● **Passage for review**:
********


    1. +1. While modifying the parts found to infringe seems logical I don’t think they have this in them. I wonder what they were thinking when they released this. Probably trying to buy time (through appeals) so they can sell remaining stock before they are banned from the selling phones in the USA.

  3. On the 20th: injunction
    On the 21st: the new iPhone
    On the 22nd (of October) the Galaxy S 4 (looks identical to the new iPhone but offered BOGOF
    On the 25th (of October) Apple files suit over Galaxy S 4
    Throughout 2013 Apple loses market share to Samsung’s G S 4, G S 5, and G S 6 while court battles await.
    Justice?!

    1. @ Jim – Fundamentally iPhone lovers are adverse to Android phones like the Samsung so I’m not sure why you leap to this conclusion. A huge screen and ham-fisted phone is not an attractive proposition. (The iPad Mini should change that dubious desirability.) This whole size thing is a short term “advantage” if you want to call it that. The whole point of a cell phone is in it’s portability and small portability size. And that’s a desirable design FEATURE, not a disadvantage. I hope the iPhone gets no bigger than a 4″ screen. I don’t want to cart around a surfboard in my pocket.

********

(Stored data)
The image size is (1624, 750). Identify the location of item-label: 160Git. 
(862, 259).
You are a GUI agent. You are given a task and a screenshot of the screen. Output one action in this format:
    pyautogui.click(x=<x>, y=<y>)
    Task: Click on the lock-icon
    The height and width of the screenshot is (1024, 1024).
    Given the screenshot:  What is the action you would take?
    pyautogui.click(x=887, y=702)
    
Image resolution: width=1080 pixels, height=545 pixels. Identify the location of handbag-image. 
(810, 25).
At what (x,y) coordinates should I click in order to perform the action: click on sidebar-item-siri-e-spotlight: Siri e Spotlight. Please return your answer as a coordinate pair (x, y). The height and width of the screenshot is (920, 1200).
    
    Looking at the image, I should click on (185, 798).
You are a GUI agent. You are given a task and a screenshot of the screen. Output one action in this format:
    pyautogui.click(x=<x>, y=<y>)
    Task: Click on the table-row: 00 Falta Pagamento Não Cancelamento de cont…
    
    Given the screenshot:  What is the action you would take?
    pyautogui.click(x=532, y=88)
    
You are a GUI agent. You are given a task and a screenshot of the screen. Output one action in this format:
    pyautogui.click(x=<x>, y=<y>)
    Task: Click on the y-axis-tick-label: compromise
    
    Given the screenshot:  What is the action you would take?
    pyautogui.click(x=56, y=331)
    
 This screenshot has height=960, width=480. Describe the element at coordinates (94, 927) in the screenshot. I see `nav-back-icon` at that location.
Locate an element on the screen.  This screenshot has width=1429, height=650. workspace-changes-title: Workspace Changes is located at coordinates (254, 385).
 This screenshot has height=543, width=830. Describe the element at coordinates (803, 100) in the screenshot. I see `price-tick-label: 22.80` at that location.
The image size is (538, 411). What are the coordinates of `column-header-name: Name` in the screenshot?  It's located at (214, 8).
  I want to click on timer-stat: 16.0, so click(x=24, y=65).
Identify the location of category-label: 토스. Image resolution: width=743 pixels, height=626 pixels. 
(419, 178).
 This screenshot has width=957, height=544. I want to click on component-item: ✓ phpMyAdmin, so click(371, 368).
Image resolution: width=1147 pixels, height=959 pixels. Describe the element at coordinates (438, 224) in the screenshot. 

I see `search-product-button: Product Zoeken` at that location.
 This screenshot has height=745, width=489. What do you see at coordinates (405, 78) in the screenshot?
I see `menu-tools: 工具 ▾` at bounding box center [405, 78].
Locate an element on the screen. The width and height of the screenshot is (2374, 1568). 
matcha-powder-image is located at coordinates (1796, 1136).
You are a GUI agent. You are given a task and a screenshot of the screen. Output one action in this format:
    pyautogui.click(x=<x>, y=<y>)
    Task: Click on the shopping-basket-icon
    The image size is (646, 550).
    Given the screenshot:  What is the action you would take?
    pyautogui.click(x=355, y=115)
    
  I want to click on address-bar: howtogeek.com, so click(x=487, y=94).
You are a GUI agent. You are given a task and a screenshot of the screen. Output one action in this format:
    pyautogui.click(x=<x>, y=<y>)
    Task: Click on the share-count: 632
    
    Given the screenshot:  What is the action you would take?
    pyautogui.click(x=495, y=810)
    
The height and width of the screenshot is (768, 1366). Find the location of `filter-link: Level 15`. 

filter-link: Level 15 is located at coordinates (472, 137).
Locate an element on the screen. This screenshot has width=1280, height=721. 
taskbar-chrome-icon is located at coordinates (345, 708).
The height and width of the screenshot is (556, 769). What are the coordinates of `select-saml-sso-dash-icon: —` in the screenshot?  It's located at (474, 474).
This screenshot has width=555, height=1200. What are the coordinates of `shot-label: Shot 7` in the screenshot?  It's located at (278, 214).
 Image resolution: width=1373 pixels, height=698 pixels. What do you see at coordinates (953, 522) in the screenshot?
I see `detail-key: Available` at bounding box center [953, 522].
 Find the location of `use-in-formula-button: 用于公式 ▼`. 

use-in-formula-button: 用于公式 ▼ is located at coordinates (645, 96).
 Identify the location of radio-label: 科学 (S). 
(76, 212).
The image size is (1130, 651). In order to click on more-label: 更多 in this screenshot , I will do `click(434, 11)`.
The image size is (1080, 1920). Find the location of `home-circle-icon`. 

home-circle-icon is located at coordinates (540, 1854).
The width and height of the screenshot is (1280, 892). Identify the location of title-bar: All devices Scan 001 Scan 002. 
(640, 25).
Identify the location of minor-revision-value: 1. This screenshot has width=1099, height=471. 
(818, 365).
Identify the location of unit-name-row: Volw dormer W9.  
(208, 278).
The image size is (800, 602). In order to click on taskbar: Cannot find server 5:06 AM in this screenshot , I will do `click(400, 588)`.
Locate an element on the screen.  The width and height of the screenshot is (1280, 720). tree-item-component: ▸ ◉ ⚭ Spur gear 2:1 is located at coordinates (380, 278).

********

● **Exercises to complete**:
[1] In the Apple–Samsung comment thread, why does the comment starting "@ Jim" hope the iPhone screen stays no bigger than 4 inches? Answer in one to three sentences.
[2] Shorten the paragraph of the Apple–Samsung comment thread that begins "+1. While modifying the parts found to infringe", keeping its main facts.
[3] Carry on the Apple–Samsung comment thread from where it ends.
The listing has no connection to the Apple–Samsung comment thread.

● **Answers**:
[1] The commenter holds that the whole point of a cell phone is its portability and small size, which they see as a desirable design feature rather than a disadvantage. They also don't want to carry a phone as large as a surfboard in their pocket.

[2] The commenter agrees but doubts they can modify the infringing parts and wonders why they released this. The likely aim is to buy time through appeals and sell remaining stock before a ban on selling phones in the USA.

[3]
  4. Of that brief statement from Samsung, only ‘modifying products’ is the correct response. That’s all that Apple really wanted. Once they remove the infringing elements from their smartphones, Apple will leave them alone. The question, then, becomes, whether Samsung understood the lesson they were ‘taught.

  5. Yes Shamsuck is the epitome of the unrepentant loser and perp. This company has zero class and know they are guilty as hell as they attempt to redirect the conversation away from their criminal behavior. Still on my list of “no fly zone” companies I do business with, pretty much permanently.

  6. Dear MDN,
    I hope that you paid the rights holders of the video of Monty Python that you posted on your site. Otherwise, you are no better that Samsung. You are re-broadcasting other persons intellectual property without their permission.
    Theft is theft. It’s theft wether you do it, or if samsung does it.

    1. Its an excerpt from a YouTube video you boneheads, go Troll somewhere else.

      Hear that Slamm and Pat, since we have seen pat around here Trolling, I would expect a responce of trivial meaning from the likes of that individual.

      P.S. WTF ! That’s all you losers have.

      1. Just because it’s on YouTube doesn’t make it legal. When every song in the universe was on Napster, and you could download them for free, did that make it legal as well?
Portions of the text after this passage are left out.